I've seen three measurements generally used in Disaster Recovery or Business Continuity:
- Recovery Time Objective (RTO)
- Recovery Point Objective (RPO)
- Service Level Agreement (SLA)
I want to discuss briefly RTO and RPO in this post. SLA has a lot more nuance and context to explore. RTO is how long it takes to restore service after some event that causes downtime. This duration is the recovery time, and every business and service should have an objective, a goal, that service is restored within some timeframe.
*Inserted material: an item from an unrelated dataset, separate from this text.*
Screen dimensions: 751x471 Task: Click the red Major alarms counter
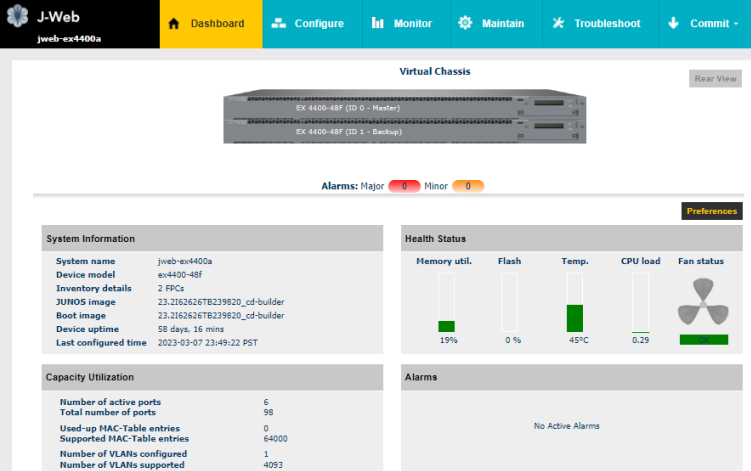click(404, 186)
For example, FooService has an RTO of one hour. If FooService's primary database node goes down, then whatever needs to happen -- failover to a secondary, rebuild of the primary, full restore from backup, etc. -- should happen within one hour. This of course doesn't come for free, without development time and practice, or without good support and monitoring. If the service is restored within an hour of the event including all time for monitoring to pick up on the change, then the RTO has been achieved for this incident.
RPO represents the maximum amount of data that could be lost in the worst case disaster. In my experience and view, this is the metric that catches even some of the best engineering teams and businesses by surprise. This is the harder metric to say with certainty too. I've generally seen this expressed in minutes or hours, in
up to 15 minutes RPO.
In FooService's case, the database is backed up once a day. FooService likely has an RPO of 24 hours. FooService's database could be lost, and a new database could be created from the backup of up to 24 hours ago. Reality tends to make this more of a guess, unfortunately, unless disaster recovery is practiced in events or with everyday practices. A backup isn't a backup if its only in one place or has never been used in a restore. If the backup takes 3 hours to happen, then perhaps 24 hours is too short of a time in a real situation and 27 or 28 hours is more realistic.
I've made a little visual to help explain these two terms. Some groups tend to include not just service recovery in RTO but also outreach, return to normal for queues, or other indicators and side effects. These metrics should be measured and improved, and time should be committed to reasonable times and recovery plans.